##### 出典

ミニバン等の自動車においては、2列目、3列目のシートへの乗降を行うために自動車の前後方向にスライドして開閉するスライドドアが多用されている。そして、自動車にサラウンドシステムを導入して、臨場感等の音響効果を向上させる際には、スライドドアの室内側に設けたスライドドアガーニッシュにスピーカー(特に、約5kHz以上の高音域の音を再生するツイーター)を配設することが行われている。
例えば、特許文献1においては、ドアトリムに形成された開口部に、車室内側から取り付けられるツイーターを備えた車両用ツイーター装置が開示されている。この車両用ツイーター装置においては、部品点数の削減、組立て性の向上、盗難防止等を目的として、ツイーターを収容するマウントスペーサをドアトリムの開口部に装着したとき、ドアトリムの車室外側の面に係止されるレバーアームとを一体形成したレバーアーム・スプリングを、マウントスペーサの底部に形成された爪部に係止させることが開示されている。
特開2003−260989号公報
また、スピーカー本体(特にツイーター本体)を一体化したベースブラケットをスライドドアガーニッシュに取り付ける際には、ベースブラケットの車両前方側及び車両後方側に前後方向の外側へ突出する上下一対のブラケット突起部を設け、この上下一対のブラケット突起部同士の間に、スライドドアガーニッシュに設けた係止爪を係止させることが考えられる。
しかしながら、この係止爪は、ベースブラケットの取付性を向上させるためには、弾性変形し易い方がよい一方、弾性変形し易くすると、特にスライドドアを強く閉じる際に係止状態が外れてしまうおそれがある。そのため、取付性及び離脱防止性の両方を効果的に向上させるためには更なる工夫が必要とされる。
本発明は、かかる従来の問題点に鑑みてなされたもので、スライドドアガーニッシュに対するスピーカーの取付性及び離脱防止性の両方を効果的に向上させることができるスライドドアのスピーカー配設構造を提供しようとするものである。

##########
##### 抽出データ

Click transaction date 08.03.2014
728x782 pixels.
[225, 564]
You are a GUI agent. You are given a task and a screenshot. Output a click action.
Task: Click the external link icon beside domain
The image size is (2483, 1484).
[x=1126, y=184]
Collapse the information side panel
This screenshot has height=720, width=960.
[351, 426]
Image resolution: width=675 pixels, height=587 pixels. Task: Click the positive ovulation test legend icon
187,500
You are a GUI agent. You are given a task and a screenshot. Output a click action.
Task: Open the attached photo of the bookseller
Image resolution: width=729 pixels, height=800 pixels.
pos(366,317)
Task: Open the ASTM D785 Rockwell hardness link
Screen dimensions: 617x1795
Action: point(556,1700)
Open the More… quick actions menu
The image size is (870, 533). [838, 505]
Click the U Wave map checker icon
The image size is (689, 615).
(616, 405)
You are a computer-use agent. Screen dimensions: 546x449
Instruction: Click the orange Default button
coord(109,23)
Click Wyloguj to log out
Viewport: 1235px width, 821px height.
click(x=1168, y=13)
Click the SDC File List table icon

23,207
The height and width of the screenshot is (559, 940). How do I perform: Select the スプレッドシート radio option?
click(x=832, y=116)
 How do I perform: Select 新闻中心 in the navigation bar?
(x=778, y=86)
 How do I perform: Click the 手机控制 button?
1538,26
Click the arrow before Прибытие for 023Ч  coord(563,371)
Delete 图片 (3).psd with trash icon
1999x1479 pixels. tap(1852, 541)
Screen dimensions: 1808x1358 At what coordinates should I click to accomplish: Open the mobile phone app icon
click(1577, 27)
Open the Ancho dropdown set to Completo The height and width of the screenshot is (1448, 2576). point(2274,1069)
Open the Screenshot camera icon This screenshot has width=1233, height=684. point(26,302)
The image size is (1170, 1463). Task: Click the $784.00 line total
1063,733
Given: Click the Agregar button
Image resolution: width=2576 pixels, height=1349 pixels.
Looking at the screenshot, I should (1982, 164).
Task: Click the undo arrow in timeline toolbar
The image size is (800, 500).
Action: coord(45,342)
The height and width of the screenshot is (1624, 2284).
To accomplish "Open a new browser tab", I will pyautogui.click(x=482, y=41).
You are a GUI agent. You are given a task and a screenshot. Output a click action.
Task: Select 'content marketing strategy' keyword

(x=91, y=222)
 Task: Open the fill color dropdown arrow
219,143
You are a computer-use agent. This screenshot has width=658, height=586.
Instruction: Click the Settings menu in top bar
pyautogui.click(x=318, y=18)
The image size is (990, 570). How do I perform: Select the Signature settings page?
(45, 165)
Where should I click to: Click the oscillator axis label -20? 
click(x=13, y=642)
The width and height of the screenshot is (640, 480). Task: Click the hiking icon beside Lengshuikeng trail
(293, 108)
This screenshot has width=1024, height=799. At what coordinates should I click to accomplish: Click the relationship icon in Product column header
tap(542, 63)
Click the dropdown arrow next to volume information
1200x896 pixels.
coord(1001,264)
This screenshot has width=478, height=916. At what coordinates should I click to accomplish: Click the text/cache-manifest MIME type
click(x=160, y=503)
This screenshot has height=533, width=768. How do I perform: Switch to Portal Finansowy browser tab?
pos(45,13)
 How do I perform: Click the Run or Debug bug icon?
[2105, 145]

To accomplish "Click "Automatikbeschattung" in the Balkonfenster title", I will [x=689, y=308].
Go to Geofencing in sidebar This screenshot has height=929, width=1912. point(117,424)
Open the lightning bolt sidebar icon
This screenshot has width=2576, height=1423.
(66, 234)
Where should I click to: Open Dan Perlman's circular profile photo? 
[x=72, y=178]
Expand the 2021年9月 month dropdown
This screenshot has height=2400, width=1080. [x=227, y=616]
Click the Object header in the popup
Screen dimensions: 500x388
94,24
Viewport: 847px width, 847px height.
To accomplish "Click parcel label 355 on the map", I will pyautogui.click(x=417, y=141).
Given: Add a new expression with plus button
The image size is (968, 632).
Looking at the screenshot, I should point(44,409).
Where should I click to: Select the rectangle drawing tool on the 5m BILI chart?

##########

指示 A — スピーカー配設構造の文章によると、ツイーターが再生するのはどの音域の音か。
指示 B — スピーカー配設構造の文章を、最後の文の後から書き継いでください。

演習の出力 A — 約5kHz以上の高音域の音。

演習の出力 B —
本発明は、自動車のスライドドアの室内側に設けたスライドドアガーニッシュに、スピーカーを配設した構造において、
該スピーカーは、スピーカー本体と、該スピーカー本体を上記スライドドアガーニッシュに取り付けるためのベースブラケットとを一体化してなり、
該ベースブラケットは、その車両前方側及び車両後方側において、前後方向の外側へ突出する上下一対のブラケット突起部を有しており、
上記スライドドアガーニッシュは、該スライドドアガーニッシュに上記ベースブラケットを取り付けるための係止爪を有しており、該係止爪は、上記車両前方側及び車両後方側における上記上下一対のブラケット突起部同士の間に配置してあり、
上記係止爪の少なくとも一方に対する上下位置には、上記一対のブラケット突起部に当接して、上記ベースブラケットが上記前後方向の外側へ位置ずれすることを防止するための当接受け部が設けてあり、
上記車両前方側及び車両後方側のうち上記当接受け部を設けた側の上記係止爪は、上記スライドドアガーニッシュに対して上記ベースブラケットを取り付ける際に上記前後方向の外側に弾性変形可能な弾性変形係止爪であることを特徴とするスライドドアのスピーカー配設構造にある(請求項1)。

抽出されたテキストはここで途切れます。